[Stored data]
○ ○ ○ ○ ○ ○ ○
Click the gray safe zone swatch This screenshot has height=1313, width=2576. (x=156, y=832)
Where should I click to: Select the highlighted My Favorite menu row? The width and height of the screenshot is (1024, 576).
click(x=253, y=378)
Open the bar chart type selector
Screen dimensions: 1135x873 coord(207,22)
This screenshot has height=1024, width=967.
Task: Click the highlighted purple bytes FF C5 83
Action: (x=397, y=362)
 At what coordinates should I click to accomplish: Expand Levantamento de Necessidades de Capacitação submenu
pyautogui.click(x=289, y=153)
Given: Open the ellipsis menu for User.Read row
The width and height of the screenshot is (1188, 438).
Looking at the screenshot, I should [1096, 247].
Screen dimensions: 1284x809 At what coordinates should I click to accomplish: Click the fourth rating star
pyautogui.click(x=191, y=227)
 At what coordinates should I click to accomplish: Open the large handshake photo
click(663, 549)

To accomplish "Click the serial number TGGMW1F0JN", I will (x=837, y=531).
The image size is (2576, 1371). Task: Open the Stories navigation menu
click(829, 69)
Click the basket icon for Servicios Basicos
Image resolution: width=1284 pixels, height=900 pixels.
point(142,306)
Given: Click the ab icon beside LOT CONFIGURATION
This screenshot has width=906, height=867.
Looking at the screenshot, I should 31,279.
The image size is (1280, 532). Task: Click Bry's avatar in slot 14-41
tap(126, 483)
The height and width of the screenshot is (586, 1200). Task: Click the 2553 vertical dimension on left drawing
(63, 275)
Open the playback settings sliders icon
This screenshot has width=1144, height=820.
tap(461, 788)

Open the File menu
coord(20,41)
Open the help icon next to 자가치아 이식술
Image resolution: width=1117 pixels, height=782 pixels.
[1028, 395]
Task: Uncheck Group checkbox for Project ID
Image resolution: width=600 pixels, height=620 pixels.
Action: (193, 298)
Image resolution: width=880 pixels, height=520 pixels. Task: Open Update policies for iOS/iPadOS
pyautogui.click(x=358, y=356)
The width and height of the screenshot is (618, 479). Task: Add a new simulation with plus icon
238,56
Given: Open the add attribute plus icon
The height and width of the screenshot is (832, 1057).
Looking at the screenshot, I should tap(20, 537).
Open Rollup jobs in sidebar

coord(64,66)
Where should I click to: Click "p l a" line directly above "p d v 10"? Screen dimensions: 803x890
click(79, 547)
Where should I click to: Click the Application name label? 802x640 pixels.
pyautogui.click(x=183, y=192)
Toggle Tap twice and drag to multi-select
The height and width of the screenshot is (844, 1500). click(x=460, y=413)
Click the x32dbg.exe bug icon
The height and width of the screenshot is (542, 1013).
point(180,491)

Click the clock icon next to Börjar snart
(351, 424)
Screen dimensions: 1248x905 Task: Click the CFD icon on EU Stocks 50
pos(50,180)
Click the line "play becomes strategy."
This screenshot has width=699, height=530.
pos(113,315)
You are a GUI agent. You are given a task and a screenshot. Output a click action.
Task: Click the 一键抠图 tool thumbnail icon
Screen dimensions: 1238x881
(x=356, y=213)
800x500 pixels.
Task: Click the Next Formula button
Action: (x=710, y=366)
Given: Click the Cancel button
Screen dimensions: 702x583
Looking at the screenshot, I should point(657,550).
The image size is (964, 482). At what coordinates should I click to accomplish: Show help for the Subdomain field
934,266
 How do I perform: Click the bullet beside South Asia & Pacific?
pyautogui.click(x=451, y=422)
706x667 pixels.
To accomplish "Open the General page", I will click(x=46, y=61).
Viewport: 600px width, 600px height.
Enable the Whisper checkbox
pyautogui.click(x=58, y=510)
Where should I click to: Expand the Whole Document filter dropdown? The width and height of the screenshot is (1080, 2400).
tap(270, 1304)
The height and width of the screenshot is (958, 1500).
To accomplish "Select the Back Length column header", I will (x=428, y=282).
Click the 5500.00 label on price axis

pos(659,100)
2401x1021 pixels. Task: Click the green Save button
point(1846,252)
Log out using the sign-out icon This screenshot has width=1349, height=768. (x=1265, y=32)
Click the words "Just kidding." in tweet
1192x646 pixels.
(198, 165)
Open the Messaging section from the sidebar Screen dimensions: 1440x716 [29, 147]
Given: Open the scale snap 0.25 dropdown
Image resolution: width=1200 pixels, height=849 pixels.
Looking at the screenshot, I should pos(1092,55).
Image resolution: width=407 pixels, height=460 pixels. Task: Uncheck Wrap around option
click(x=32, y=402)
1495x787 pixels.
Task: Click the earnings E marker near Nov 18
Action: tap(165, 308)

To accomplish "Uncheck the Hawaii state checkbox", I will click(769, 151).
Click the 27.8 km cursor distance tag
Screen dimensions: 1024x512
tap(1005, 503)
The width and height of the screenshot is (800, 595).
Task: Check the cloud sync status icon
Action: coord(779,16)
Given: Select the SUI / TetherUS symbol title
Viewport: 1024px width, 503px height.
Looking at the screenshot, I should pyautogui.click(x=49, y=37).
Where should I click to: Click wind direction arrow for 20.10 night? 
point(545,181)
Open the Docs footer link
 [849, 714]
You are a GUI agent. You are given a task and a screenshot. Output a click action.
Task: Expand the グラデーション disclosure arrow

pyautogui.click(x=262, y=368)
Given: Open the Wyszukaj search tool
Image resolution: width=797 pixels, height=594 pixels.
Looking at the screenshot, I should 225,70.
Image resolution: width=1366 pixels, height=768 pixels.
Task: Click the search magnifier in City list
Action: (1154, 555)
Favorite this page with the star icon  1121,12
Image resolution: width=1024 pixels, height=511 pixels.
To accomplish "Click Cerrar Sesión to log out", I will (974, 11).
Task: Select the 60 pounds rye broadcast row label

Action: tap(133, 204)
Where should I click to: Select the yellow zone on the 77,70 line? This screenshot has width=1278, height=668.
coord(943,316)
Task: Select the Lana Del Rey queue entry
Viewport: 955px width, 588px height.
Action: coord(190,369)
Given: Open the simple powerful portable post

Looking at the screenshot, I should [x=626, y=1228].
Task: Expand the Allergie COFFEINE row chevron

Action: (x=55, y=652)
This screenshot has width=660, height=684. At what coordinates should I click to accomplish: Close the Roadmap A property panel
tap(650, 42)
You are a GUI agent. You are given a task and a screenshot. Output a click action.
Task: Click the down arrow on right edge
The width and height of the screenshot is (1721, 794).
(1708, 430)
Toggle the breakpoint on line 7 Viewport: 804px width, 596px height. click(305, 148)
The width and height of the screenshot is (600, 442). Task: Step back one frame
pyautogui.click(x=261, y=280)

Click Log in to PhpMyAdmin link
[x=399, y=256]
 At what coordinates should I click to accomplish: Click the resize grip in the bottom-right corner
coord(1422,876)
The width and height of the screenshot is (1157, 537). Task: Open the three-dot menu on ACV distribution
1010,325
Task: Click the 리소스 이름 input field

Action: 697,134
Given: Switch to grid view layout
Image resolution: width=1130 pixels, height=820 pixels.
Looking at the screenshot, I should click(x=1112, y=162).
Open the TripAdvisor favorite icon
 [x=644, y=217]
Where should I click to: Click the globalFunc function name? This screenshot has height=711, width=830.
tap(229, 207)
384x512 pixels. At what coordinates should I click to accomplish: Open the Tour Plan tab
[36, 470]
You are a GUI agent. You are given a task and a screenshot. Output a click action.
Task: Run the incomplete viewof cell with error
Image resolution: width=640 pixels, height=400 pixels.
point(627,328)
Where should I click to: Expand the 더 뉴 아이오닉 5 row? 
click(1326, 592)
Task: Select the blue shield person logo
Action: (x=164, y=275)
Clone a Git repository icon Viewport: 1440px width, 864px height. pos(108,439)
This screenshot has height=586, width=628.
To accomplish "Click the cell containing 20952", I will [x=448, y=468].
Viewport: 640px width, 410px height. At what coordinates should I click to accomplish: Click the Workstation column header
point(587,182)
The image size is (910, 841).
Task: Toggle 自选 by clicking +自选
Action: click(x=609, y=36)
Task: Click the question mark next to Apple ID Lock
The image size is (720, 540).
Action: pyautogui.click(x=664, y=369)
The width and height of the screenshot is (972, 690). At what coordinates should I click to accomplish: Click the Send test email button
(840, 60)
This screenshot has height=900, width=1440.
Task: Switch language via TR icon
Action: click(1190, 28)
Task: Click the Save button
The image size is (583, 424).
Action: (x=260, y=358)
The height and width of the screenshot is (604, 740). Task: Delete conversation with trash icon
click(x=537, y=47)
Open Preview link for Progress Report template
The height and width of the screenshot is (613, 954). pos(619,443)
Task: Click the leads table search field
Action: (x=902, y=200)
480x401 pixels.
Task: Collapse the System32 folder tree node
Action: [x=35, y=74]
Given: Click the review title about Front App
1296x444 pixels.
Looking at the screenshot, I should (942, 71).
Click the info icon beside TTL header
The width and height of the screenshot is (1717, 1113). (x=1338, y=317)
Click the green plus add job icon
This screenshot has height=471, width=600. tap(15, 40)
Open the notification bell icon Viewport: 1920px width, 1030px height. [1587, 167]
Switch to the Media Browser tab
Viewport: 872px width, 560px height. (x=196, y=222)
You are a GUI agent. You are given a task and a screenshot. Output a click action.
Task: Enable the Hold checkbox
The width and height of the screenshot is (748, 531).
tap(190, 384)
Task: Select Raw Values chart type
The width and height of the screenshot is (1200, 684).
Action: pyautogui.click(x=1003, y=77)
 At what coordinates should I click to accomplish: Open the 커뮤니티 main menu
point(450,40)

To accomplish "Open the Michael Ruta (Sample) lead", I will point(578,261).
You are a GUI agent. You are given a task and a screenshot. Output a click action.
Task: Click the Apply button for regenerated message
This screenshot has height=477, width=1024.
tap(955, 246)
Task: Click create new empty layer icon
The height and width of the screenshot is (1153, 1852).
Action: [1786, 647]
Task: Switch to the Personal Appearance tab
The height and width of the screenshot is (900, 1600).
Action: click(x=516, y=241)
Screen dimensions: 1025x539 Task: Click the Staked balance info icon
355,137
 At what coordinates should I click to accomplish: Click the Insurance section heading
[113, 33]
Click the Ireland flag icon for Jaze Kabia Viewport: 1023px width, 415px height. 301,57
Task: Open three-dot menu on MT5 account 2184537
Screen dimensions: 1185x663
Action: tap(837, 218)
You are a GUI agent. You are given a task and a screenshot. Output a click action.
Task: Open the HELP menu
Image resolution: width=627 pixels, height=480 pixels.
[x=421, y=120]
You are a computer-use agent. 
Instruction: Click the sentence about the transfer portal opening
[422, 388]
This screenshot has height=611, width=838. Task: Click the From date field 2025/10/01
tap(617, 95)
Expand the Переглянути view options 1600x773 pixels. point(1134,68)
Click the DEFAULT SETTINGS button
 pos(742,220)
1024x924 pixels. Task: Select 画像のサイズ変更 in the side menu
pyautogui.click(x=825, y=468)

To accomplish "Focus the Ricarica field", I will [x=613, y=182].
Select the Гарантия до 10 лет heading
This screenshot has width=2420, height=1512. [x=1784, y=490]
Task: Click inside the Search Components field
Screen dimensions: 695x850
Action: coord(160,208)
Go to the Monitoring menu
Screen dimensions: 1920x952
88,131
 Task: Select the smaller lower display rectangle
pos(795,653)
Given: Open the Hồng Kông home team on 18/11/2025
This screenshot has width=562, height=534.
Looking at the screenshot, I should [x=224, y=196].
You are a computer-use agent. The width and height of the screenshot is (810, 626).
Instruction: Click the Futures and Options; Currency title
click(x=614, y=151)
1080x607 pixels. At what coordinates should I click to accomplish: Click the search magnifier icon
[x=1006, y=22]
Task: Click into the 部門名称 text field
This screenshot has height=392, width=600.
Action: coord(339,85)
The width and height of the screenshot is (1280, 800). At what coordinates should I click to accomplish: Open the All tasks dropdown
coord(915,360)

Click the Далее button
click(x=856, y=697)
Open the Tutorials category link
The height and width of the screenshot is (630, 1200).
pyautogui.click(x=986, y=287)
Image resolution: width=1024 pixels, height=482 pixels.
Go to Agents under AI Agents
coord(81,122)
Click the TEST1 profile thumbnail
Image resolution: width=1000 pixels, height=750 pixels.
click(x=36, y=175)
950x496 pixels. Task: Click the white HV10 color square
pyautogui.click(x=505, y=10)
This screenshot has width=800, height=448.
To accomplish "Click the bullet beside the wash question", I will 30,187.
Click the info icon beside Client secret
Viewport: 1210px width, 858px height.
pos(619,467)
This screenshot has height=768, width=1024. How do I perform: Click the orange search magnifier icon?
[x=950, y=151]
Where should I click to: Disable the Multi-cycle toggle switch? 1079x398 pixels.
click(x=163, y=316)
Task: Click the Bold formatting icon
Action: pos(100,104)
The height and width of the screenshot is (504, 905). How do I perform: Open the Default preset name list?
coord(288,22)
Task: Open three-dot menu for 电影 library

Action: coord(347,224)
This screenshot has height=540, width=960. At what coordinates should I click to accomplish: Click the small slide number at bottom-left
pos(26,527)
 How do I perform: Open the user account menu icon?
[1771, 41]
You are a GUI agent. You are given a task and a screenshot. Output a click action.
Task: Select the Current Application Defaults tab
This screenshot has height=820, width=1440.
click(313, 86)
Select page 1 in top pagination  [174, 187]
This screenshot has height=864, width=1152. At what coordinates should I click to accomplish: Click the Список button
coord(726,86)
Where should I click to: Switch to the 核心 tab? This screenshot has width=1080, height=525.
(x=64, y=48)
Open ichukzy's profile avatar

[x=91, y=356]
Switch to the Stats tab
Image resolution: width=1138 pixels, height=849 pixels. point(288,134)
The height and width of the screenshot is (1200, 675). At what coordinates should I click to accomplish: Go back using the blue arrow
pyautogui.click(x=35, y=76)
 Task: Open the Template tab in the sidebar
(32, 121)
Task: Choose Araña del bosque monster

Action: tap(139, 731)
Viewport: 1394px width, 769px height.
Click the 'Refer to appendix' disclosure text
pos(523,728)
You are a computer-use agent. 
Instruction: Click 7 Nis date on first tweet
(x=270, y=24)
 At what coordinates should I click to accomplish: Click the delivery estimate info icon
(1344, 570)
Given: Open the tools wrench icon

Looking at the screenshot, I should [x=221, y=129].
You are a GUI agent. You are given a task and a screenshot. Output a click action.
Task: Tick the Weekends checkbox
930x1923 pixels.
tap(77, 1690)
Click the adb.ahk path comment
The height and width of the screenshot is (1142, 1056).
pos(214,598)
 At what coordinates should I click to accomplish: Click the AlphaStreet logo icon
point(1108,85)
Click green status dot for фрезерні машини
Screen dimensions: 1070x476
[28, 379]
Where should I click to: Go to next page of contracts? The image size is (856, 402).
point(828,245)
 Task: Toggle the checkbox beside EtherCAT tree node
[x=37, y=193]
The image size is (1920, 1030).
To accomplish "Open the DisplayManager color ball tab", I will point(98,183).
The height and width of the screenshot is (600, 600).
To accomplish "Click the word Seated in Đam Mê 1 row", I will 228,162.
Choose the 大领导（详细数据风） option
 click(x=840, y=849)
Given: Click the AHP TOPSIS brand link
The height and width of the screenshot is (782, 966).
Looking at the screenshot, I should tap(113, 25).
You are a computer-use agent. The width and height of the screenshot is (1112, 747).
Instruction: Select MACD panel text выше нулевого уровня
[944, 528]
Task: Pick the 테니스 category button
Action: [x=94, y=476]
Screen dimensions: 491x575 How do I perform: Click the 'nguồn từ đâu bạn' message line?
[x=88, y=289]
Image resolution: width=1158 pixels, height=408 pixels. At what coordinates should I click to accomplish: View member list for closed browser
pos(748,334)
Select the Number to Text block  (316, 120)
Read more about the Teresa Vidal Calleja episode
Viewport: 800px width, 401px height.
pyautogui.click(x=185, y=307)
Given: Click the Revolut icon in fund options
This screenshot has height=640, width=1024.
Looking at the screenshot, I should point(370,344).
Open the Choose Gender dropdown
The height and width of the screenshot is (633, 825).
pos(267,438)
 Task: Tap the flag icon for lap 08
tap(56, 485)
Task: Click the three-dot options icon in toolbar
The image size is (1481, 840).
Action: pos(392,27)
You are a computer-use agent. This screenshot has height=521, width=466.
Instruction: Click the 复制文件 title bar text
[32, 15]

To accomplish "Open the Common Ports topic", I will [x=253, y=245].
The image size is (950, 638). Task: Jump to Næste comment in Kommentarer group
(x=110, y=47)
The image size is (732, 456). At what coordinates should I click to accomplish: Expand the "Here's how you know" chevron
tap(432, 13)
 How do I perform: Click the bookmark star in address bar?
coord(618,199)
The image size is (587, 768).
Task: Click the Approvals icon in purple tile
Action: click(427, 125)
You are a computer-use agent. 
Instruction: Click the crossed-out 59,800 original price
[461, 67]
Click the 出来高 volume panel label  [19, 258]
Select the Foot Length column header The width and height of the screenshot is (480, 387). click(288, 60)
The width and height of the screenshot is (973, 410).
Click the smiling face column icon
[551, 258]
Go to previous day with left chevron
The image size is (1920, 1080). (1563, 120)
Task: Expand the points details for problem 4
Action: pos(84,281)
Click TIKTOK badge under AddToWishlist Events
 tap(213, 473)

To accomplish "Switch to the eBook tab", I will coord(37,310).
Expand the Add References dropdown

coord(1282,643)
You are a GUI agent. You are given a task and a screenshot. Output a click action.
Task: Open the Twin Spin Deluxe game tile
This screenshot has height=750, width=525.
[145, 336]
○ ○ ○ ○ ○ ○ ○
- **Your goal**
When a line among the entries above contains "Length", copy it.

- **Response area**
To accomplish "Select the Back Length column header", I will (x=428, y=282).
Select the Foot Length column header The width and height of the screenshot is (480, 387). click(288, 60)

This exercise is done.